Bi Yilin, Jiao Xinshan, Lee Yan-Li, Zhou Tao
CompleX Lab, School of Computer Science and Engineering, University of Electronic Science and Technology of China, Chengdu 611731, China.
School of Computer and Software Engineering, Xihua University, Chengdu 610039, China.
PNAS Nexus. 2024 Nov 6;3(11):pgae498. doi: 10.1093/pnasnexus/pgae498. eCollection 2024 Nov.

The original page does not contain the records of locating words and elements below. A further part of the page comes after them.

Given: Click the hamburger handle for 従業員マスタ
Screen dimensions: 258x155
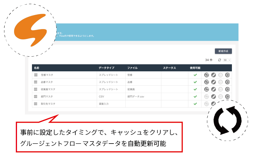Looking at the screenshot, I should tap(36, 89).
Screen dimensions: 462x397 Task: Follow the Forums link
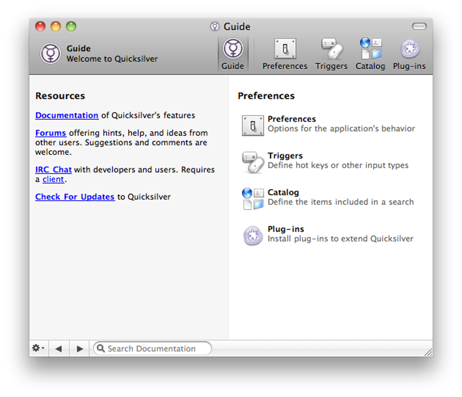51,133
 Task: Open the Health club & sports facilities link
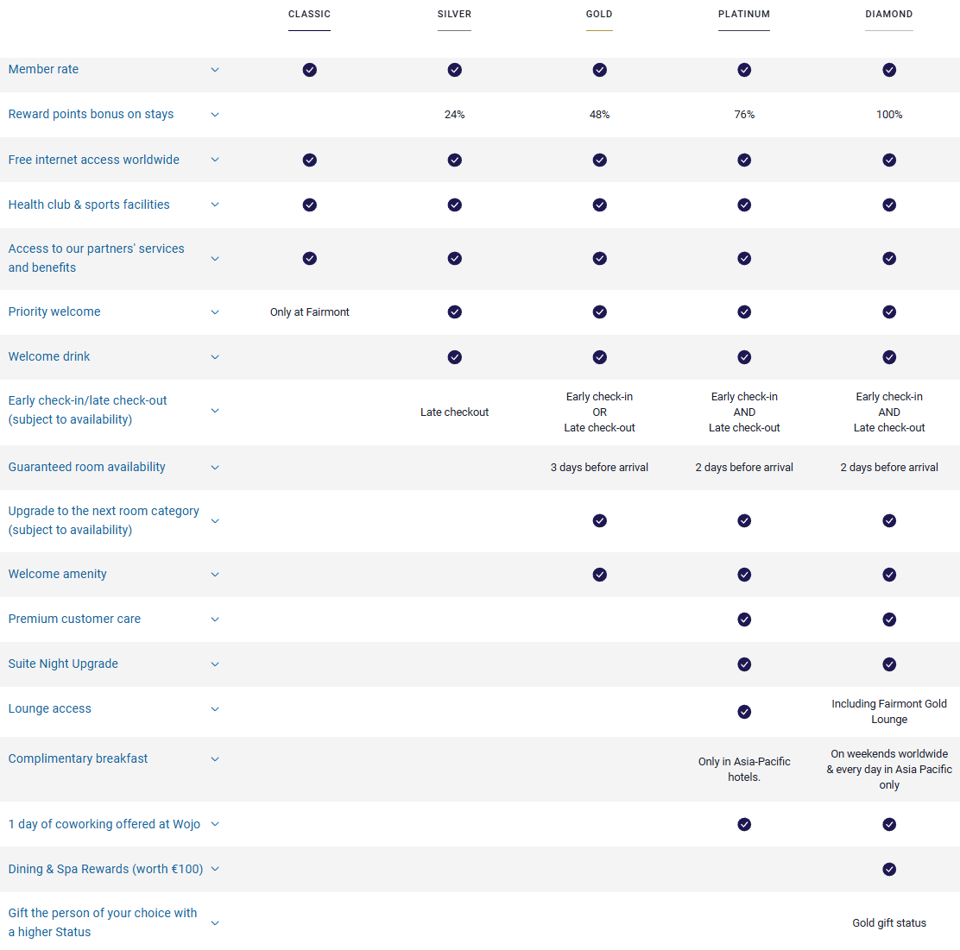click(89, 204)
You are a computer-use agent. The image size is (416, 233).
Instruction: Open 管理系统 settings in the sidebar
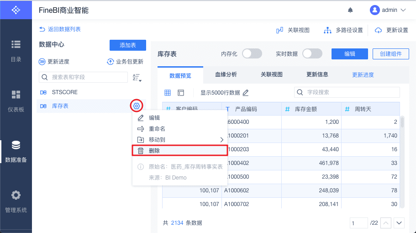16,201
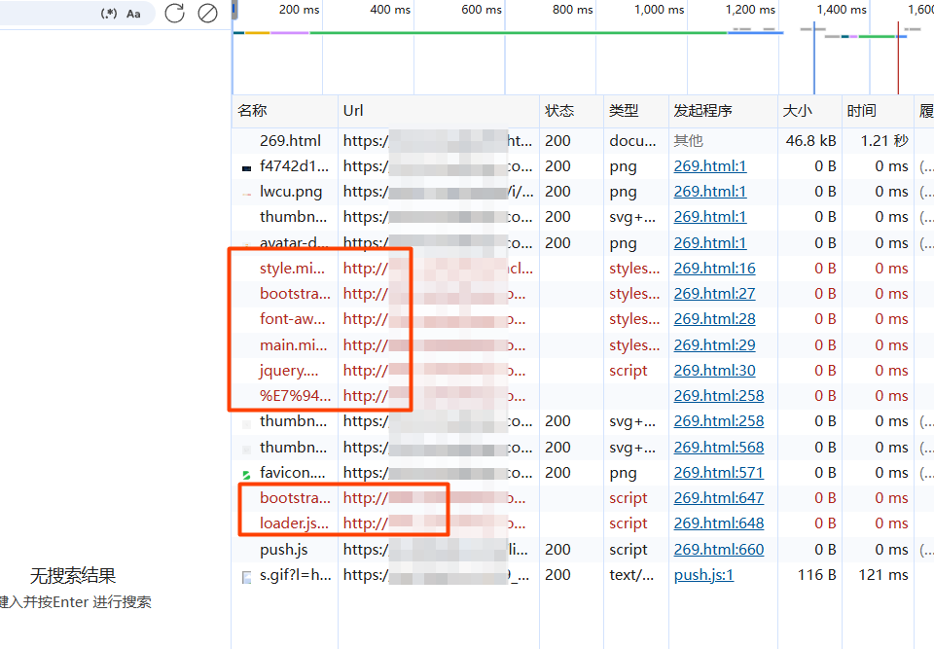Toggle the Aa match case option
This screenshot has width=934, height=649.
(x=133, y=14)
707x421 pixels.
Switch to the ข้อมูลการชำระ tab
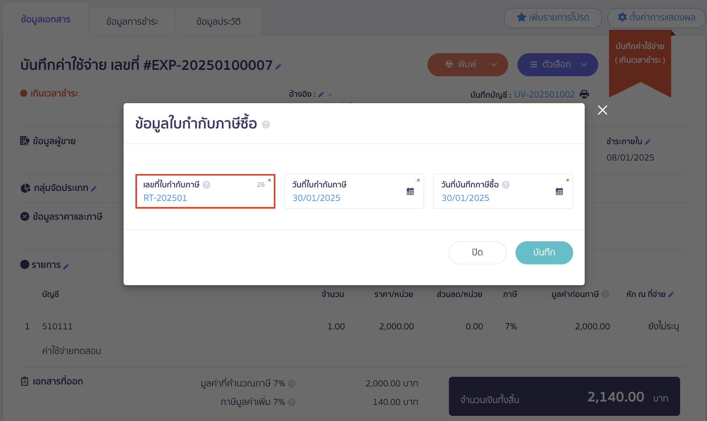point(132,21)
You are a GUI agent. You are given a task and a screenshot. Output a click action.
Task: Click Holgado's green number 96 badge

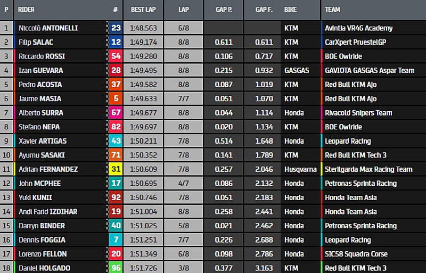(116, 268)
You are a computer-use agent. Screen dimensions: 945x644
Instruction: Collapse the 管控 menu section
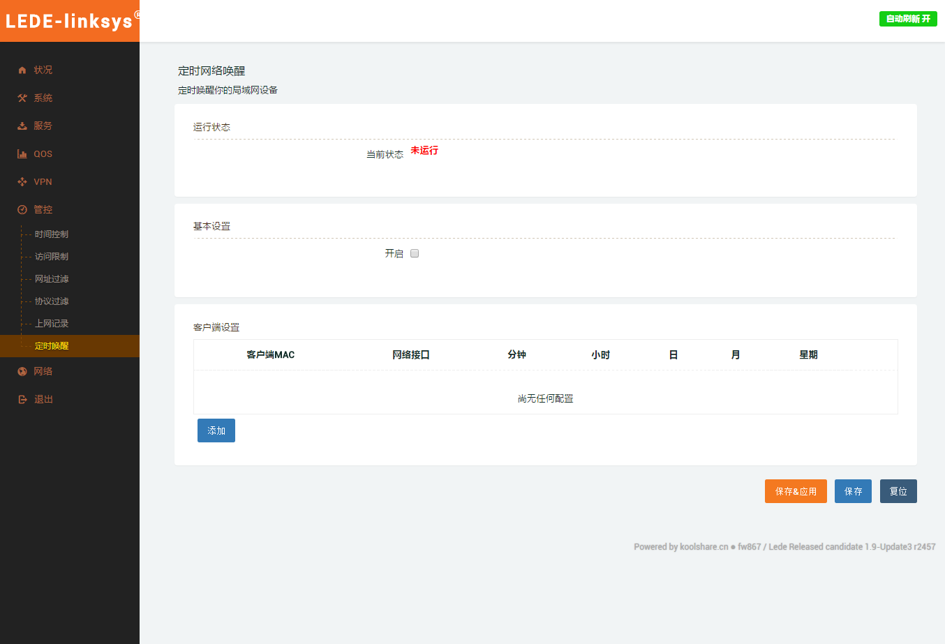[x=43, y=210]
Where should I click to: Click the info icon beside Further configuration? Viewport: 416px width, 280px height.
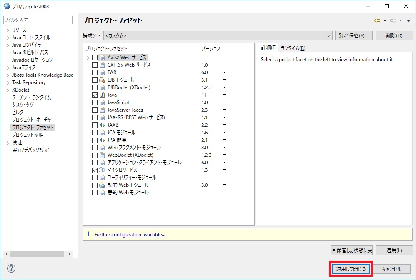coord(88,235)
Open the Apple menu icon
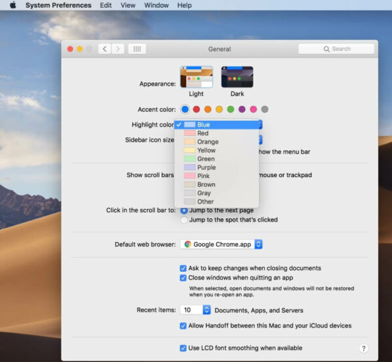This screenshot has height=362, width=392. point(13,5)
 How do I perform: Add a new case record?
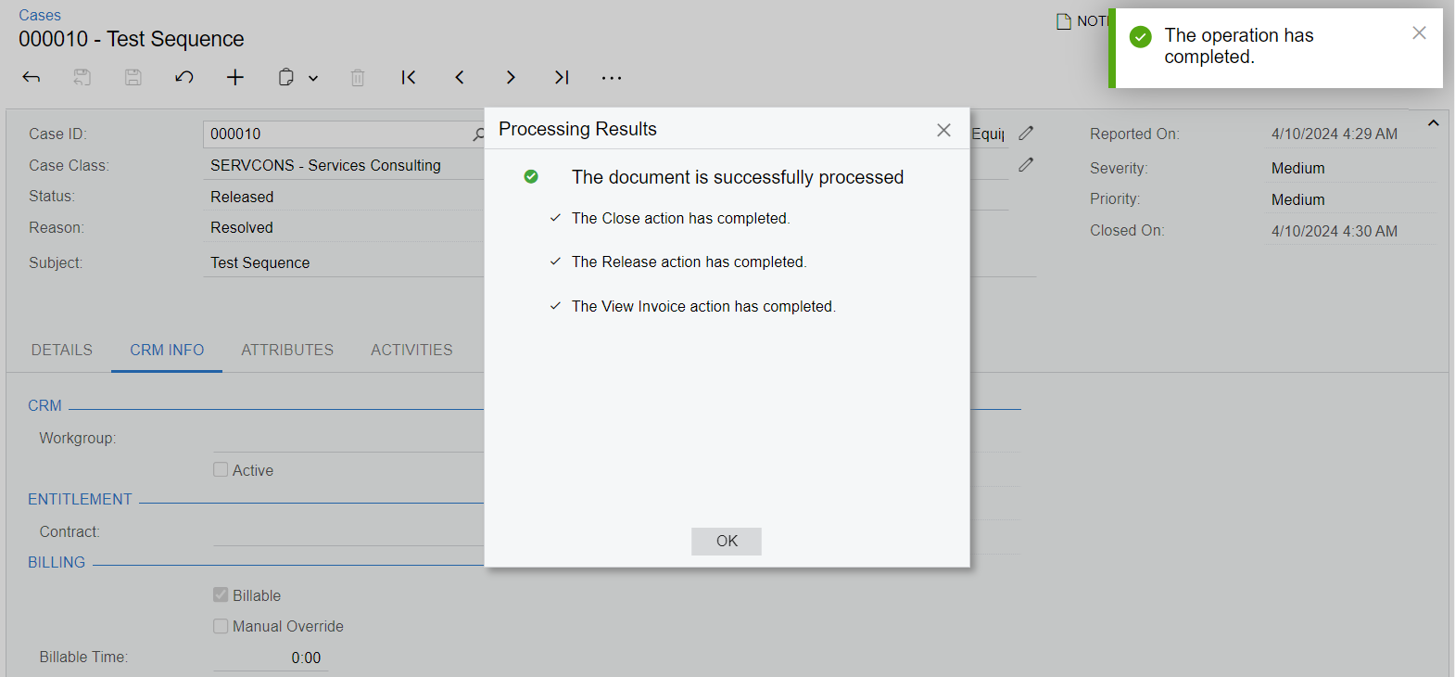(x=235, y=78)
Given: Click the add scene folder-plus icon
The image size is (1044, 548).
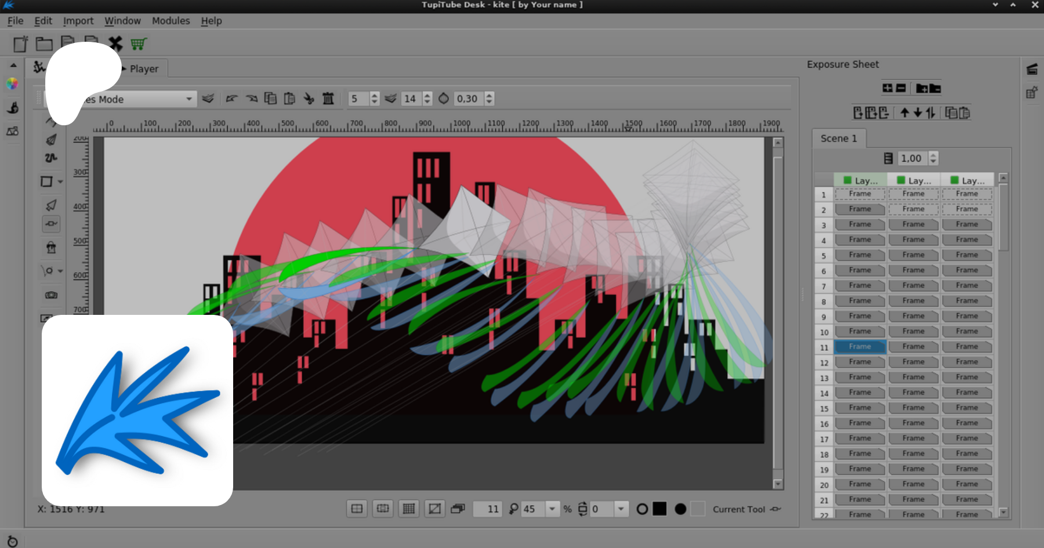Looking at the screenshot, I should point(921,88).
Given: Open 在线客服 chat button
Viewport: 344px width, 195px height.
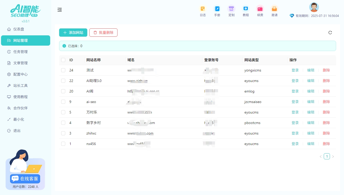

Link prediction is a paradigmatic and challenging problem in network science, which aims to predict missing links, future links, and temporal links based on known topology. Along with the increasing number of link prediction algorithms, a critical yet previously ignored risk is that the evaluation metrics for algorithm performance are usually chosen at will. This paper implements extensive experiments on hundreds of real networks and 26 well-known algorithms, revealing significant inconsistency among evaluation metrics, namely different metrics probably produce remarkably different rankings of algorithms. Therefore, we conclude that any single metric cannot comprehensively or credibly evaluate algorithm performance. In terms of information content, we suggest the usage of at least two metrics: one is the area under the receiver operating characteristic curve, and the other is one of the following three candidates, say the area under the precision-recall curve, the area under the precision curve, and the normalized discounted cumulative gain. When the data are imbalanced, say the number of negative samples significantly outweighs the number of positive samples, the area under the generalized Receiver Operating Characteristic curve should also be used. In addition, as we have proved the essential equivalence of threshold-dependent metrics, if in a link prediction task, some specific thresholds are meaningful, we can consider any one threshold-dependent metric with those thresholds. This work completes a missing part in the landscape of link prediction, and provides a starting point toward a well-accepted criterion or standard to select proper evaluation metrics for link prediction.
链路预测是网络科学中一个典型且具有挑战性的问题,其目的是基于已知拓扑结构预测缺失的链路、未来的链路以及时间链路。随着链路预测算法数量的不断增加,一个关键但此前被忽视的风险是,算法性能的评估指标通常是随意选择的。本文对数百个真实网络和26种知名算法进行了广泛的实验,揭示了评估指标之间存在显著的不一致性,即不同的指标可能会产生截然不同的算法排名。因此,我们得出结论,任何单一指标都无法全面或可靠地评估算法性能。在信息内容方面,我们建议至少使用两个指标:一个是接收器操作特征曲线下的面积,另一个是以下三个候选指标之一,即精确率-召回率曲线下的面积、精确率曲线下的面积以及归一化折损累计增益。当数据不平衡时,即负样本数量显著超过正样本数量时,还应使用广义接收器操作特征曲线下的面积。此外,由于我们已经证明了依赖阈值的指标本质上是等价的,如果在链路预测任务中某些特定阈值是有意义的,我们可以考虑任何一个带有这些阈值的依赖阈值的指标。这项工作填补了链路预测领域中缺失的一部分,并为选择链路预测的合适评估指标提供了一个被广泛接受的标准或准则的起点。